I have a database of names of people that has (currently) 35 million rows. I need to know what is the best method for quickly searching these names. The current system (not designed by me), simply has the first and last name columns indexed and uses "LIKE" queries with the additional option of using SOUNDEX (though I'm not sure this is actually used much). Performance has always been a problem with this system, and so currently the searches are limited to 200 results (which still takes too long to run). So, I have a few questions:
- Does full text index work well for proper names?
- If so, what is the best way to query proper names? (CONTAINS, FREETEXT, etc)
- Is there some other system (like Lucene.net) that would be better?
Just for reference, I'm using Fluent NHibernate for data access, so methods that work will with that will be preferred. I'm using SQL Server 2008 currently.
EDIT I want to add that I'm very interested in solutions that will deal with things like commonly misspelled names, eg 'smythe', 'smith', as well as first names, eg 'tomas', 'thomas'.
Query Plan
|--Parallelism(Gather Streams)
|--Nested Loops(Inner Join, OUTER REFERENCES:([testdb].[dbo].[Test].[Id], [Expr1004]) OPTIMIZED WITH UNORDERED PREFETCH)

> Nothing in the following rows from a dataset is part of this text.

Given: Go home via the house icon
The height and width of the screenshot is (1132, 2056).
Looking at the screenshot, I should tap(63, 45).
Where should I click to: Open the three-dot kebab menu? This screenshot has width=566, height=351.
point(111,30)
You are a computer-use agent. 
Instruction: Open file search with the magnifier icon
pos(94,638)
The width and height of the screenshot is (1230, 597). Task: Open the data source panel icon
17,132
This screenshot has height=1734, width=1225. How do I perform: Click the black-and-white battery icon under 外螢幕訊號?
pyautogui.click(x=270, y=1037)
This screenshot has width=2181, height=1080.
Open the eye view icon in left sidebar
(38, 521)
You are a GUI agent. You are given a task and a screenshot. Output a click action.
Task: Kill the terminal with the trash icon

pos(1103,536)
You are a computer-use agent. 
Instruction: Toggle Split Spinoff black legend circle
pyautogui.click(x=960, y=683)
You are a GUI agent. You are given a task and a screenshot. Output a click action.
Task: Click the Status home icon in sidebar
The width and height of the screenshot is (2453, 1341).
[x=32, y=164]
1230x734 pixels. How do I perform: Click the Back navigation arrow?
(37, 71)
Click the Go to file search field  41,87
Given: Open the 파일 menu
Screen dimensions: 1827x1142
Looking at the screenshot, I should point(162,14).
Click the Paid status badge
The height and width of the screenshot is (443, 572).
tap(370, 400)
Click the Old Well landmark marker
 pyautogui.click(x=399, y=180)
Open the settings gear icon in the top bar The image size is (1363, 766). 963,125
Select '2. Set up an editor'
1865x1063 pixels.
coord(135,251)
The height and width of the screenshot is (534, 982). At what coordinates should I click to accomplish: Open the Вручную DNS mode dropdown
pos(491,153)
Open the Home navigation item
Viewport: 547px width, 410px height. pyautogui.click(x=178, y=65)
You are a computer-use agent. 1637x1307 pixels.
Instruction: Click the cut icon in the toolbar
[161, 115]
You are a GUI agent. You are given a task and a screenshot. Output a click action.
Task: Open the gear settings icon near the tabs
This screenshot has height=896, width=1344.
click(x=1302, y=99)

|--Hash Match(Inner Join, HASH:([testdb].[dbo].[Test].[Id])=([testdb].[dbo].[Test].[Id]))
| |--Bitmap(HASH:([testdb].[dbo].[Test].[Id]), DEFINE:([Bitmap1003]))
| | |--Parallelism(Repartition Streams, Hash Partitioning, PARTITION COLUMNS:([testdb].[dbo].[Test].[Id]))
| | |--Index Seek(OBJECT:([testdb].[dbo].[Test].[IX_Test_LastName]), SEEK:([testdb].[dbo].[Test].[LastName] >= 'WHITDþ' AND [testdb].[dbo].[Test].[LastName] < 'WHITF'), WHERE:([testdb].[dbo].[Test].[LastName] like 'WHITE%') ORDERED FORWARD)
| |--Parallelism(Repartition Streams, Hash Partitioning, PARTITION COLUMNS:([testdb].[dbo].[Test].[Id]))
| |--Index Seek(OBJECT:([testdb].[dbo].[Test].[IX_Test_FirstName]), SEEK:([testdb].[dbo].[Test].[FirstName] >= 'THOMARþ' AND [testdb].[dbo].[Test].[FirstName] < 'THOMAT'), WHERE:([testdb].[dbo].[Test].[FirstName] like 'THOMAS%' AND PROBE([Bitmap1003],[testdb].[dbo].[Test].[Id],N'[IN ROW]')) ORDERED FORWARD)
|--Clustered Index Seek(OBJECT:([testdb].[dbo].[Test].[PK__TEST__3214EC073B95D2F1]), SEEK:([testdb].[dbo].[Test].[Id]=[testdb].[dbo].[Test].[Id]) LOOKUP ORDERED FORWARD)
SQL for above:
SELECT * FROM testdb.dbo.Test WHERE LastName LIKE 'WHITE%' AND FirstName LIKE 'THOMAS%'
Based on advice from Mitch, I created an index like this:
CREATE INDEX IX_Test_Name_DOB
ON Test (LastName ASC, FirstName ASC, BirthDate ASC)
INCLUDE (and here I list the other columns)
My searches are now incredibly fast for my typical search (last, first, and birth date).